I have failed so many times this year.
I have failed to get out of bed on days where my body wouldn’t listen to me.
I have failed to be open with my family, friends, colleagues, and clients when the despair was too great to function.
I have failed to be as present as I could have been during this most unprecedented time – historical mostly due to failures in leadership, process, and procedure that have cost our country 289,000 deaths and counting as of the writing of this post.
But most of the time, I am able to do so much – get up, work, smile, speak, write, advocate, care, support, listen, live, be – and each action is a success that must be celebrated.
These are the days that will define my life.
I was a high school student during 9/11, graduated college in 2008 during the Great Recession, and worked as an emergency and radiology nurse during disasters, epidemics, and the worst days in the lives of so many of my patients. But this pandemic, this year, these moments – these will be what I tell future generations about.
And while I will speak to them about working through PPE and supply shortages, not knowing what to do when others needed it most, shouting reassurances to patients through masks and goggles, managing the public misinformation, and drowning in cleaning supplies at work yet not being able to find basic hygiene products at home, there are other more important moments that I will share first and most frequently.
I will tell the future generations of nurses and other healthcare workers about the fear of others, fear of an unknown, and a fear of bringing an evil home that could harm or kill my loved ones. I will tell them about the loneliness – missing my family, my friends, and not knowing when it will be safe to be around them again. I will tell them about the isolation – not just the feeling of being alone but also the physical distance between people – eating lunches outside, not in the break room with my coworkers. About edging away from others because of the unease of being around people without a mask. And the feeling of fear that was not always of others, but of myself, not knowing if I was unwittingly passing on a novel evil to others.
I will tell them about the crushing weight of shame when I called out of work as an essential frontliner, not for COVID-19, but for anxiety and sadness that I could not get under control, no matter how much mindfulness, self-care, and therapy I sought out. I will tell them about the days when I couldn’t move without my husband physically hauling me out of bed and into clothes to get even the most basic things done.
I will tell them that even in the darkest, loneliest moments that I was still me.
I was still a nurse. And I was no less of a nurse because of my struggles. Every time I took a stronger dose of my SSRI - I was a nurse. Every call to my therapist, appointment with a psychiatrist, and day I stayed in bed and streamed 12 hours of TV in an attempt at harm reduction – I was a nurse. I was nursing myself. I was nursing my mind and my brain chemistry. I was nursing chronic conditions called anxiety and depression that were exacerbated by the most unprecedented year in medical history.
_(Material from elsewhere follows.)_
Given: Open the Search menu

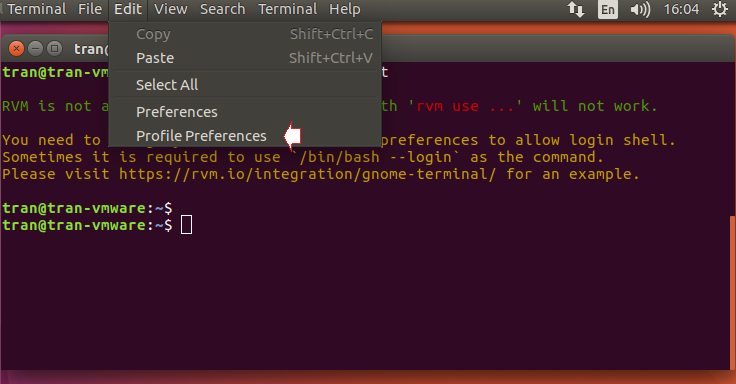Looking at the screenshot, I should coord(222,9).
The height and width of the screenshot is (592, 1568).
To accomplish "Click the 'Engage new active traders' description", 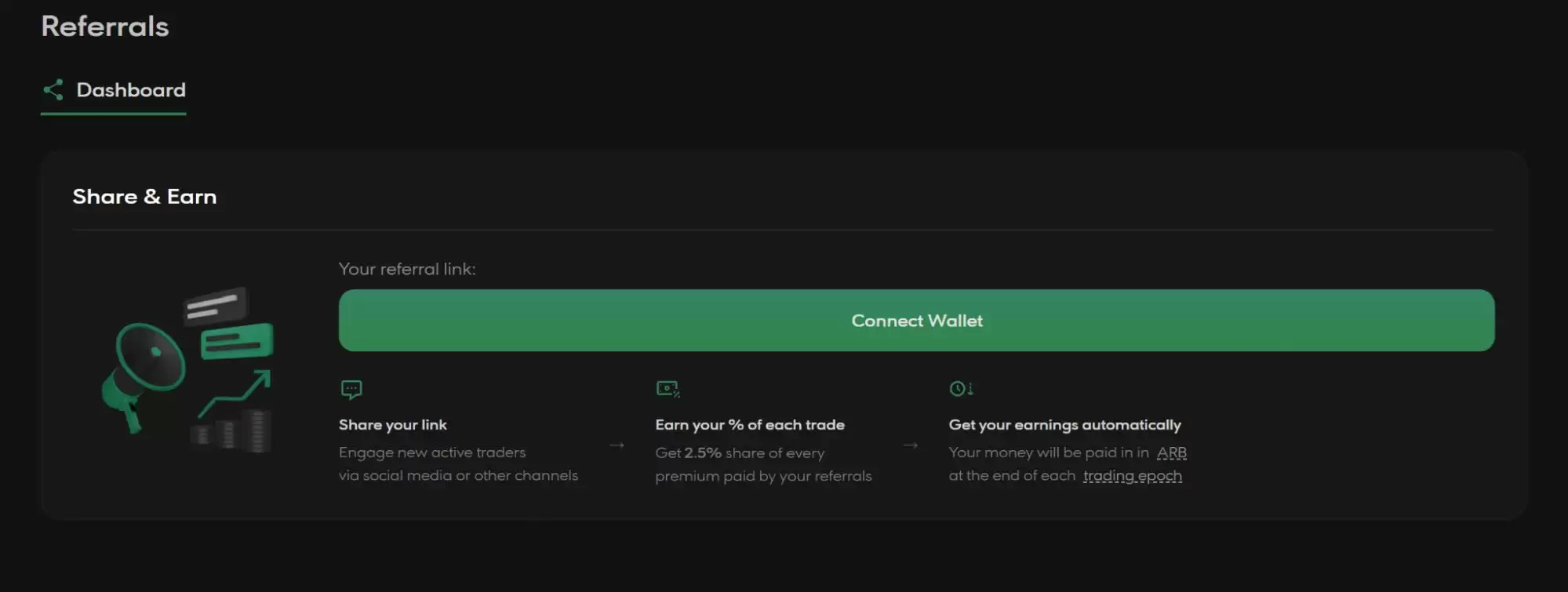I will [432, 452].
And I never did it alone. I had my husband, my amazing partner in all things, who cared for me every day. I had my family and friends, IRL and online, who helped support me during my best and worst moments. I had my incredible nurse community – because we are a community that can withstand all things – who checked in, sent me packages, emails, texts, DMs, messages, and the most hilariously inappropriate memes to make me smile on days when I thought the world was ending. I will tell them that my nursing and healthcare people came together to support me because that’s what we do when the shit hits the fan – we roll up our sleeves and figure out how to fix it.
I want to tell everyone going into healthcare in the future that you are never alone.
You have generations of us - nurses, doctors, nursing assistants, techs, phlebotomists, imaging technologists, respiratory therapists, social workers, therapists of all varieties, and all the other medical roles that make up our incredible healthcare team – who have had those dark days, been in those paralyzing moments, and gotten through to the other side. We are here for you to lean on, get guidance, and receive all the wealth of our collective experiences. We are also here to represent those who have not made it. We know how impossible the work is, yet we continue to do it. Through the hardest moments, we are there to care for others, keeping them alive and comforted, making them better.
But know that you will have dark, challenging moments too. And often those moments will be in your car, on the way home, or at 0400 when you are unsuccessfully trying to sleep. You will be replaying things in your mind, wondering what you could have done differently, or thinking about how all of it doesn’t matter anyways. You may despair. You may want to give up. And it’s OK. I want you to know that I have despaired. I have wanted to give up.
But I haven’t, and you shouldn’t either.
I have seen the dark, and yet I eventually got up out of bed again. I showered, grabbed coffee, and put my scrubs back on. I got my PPE. I grabbed food and my nurse bag and went to work. I put on my mask and goggles. I cared for others because that’s what I do because I am a nurse.
When I tell others about 2020, I want to make sure they know all the parts.
And I want to make sure that no matter what year it is, the dark moments have happened and will happen again, but despite the darkness, there is so much light to be had. I show up every shift for the light. I am here to help you see it too.